— AIM OF THE EXERCISE —
Duplicate this passage about Barnier's budget challenge word for word, starting with "With both France's" and going on through "of long-term survival.".

— EXCERPTED TEXT —
******

The task will be arduous and the urgency is great. More than 50 days of political paralysis before Barnier's appointment worsened an already grave French economic situation.
With both France's deficit and debt rising, the European Union has reprimanded the country for breaching fiscal rules, and a downgrade from one rating agency and warnings from two others in recent months have rattled French confidence.
As a result, the budget is Barnier's first priority.
But how he will find the billions of euros in savings and additional revenue needed to stabilize the fiscal situation without further sharpening social tensions and angering already struggling families is unclear. A near-impossible balancing act appears to await him.
Barnier is of the moderate center-right family often referred to in France as Gaullism. He dislikes the jingoistic National Rally and the dogmatic far left in roughly equal measure. Yet he will have to offer concessions if he wants his government to have any hope of long-term survival.

******

— PROVIDED DATA —
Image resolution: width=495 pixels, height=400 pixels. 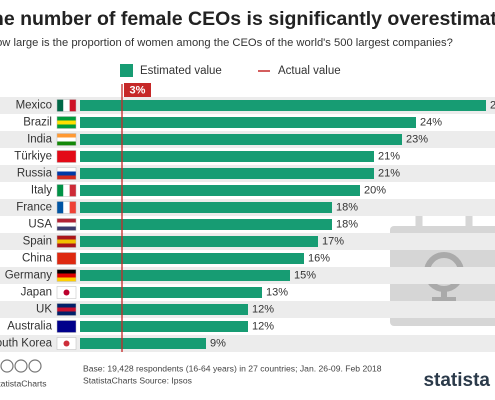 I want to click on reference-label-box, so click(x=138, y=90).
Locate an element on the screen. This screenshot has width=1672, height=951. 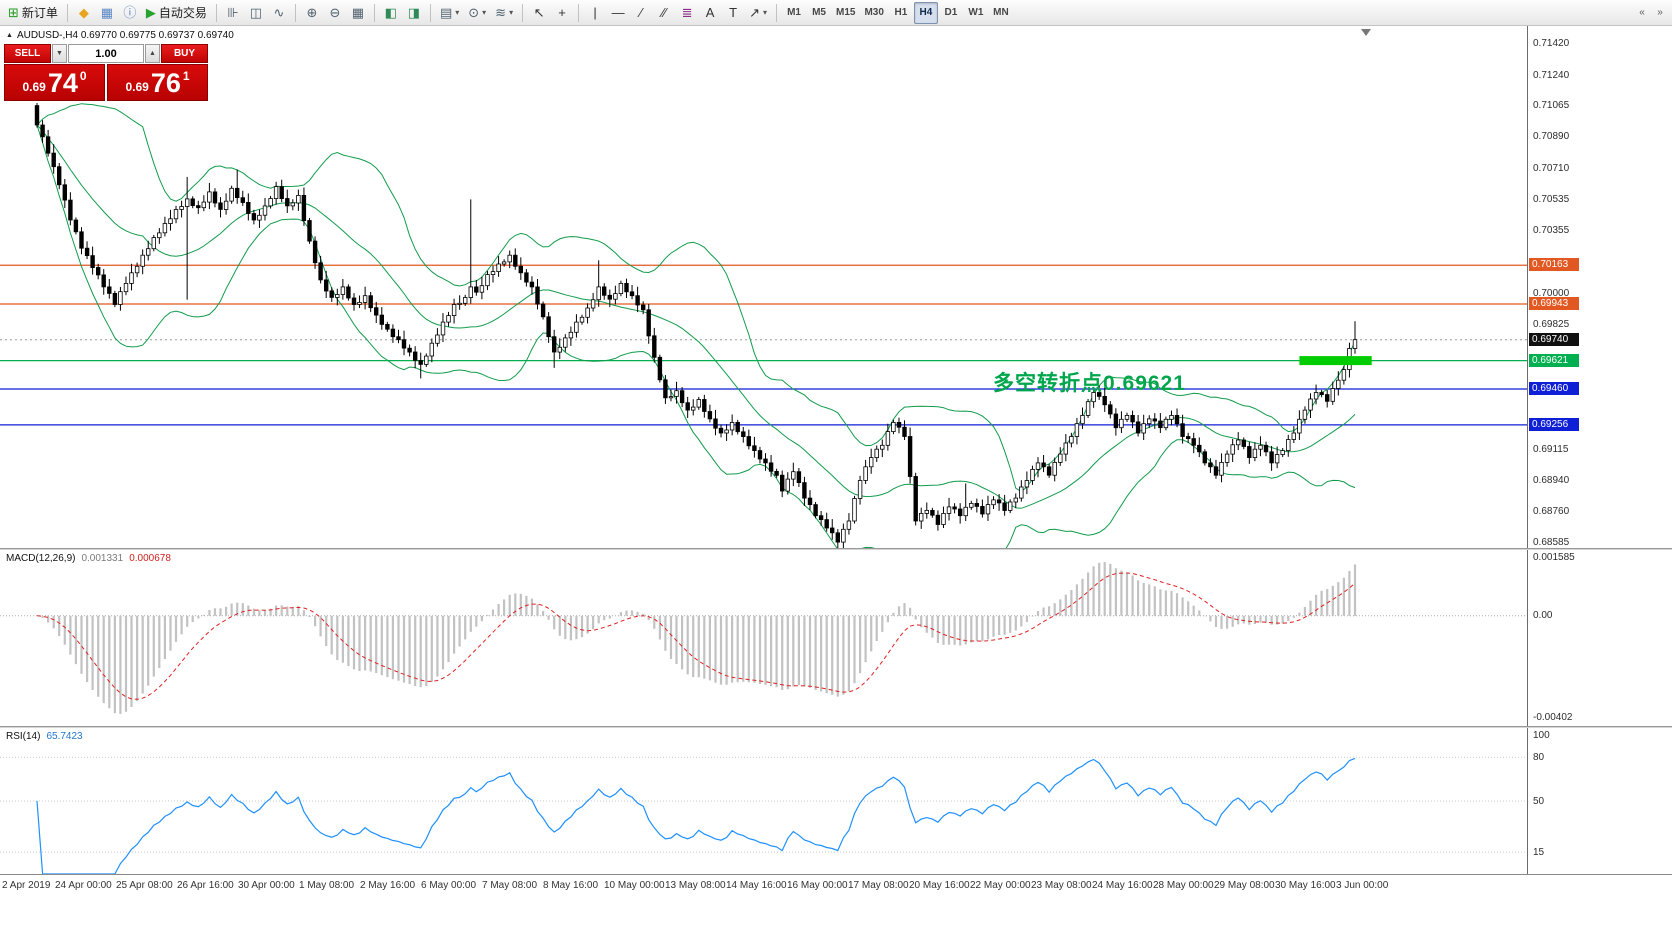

******

— RESPONSE AREA —
With both France's deficit and debt rising, the European Union has reprimanded the country for breaching fiscal rules, and a downgrade from one rating agency and warnings from two others in recent months have rattled French confidence.
As a result, the budget is Barnier's first priority.
But how he will find the billions of euros in savings and additional revenue needed to stabilize the fiscal situation without further sharpening social tensions and angering already struggling families is unclear. A near-impossible balancing act appears to await him.
Barnier is of the moderate center-right family often referred to in France as Gaullism. He dislikes the jingoistic National Rally and the dogmatic far left in roughly equal measure. Yet he will have to offer concessions if he wants his government to have any hope of long-term survival.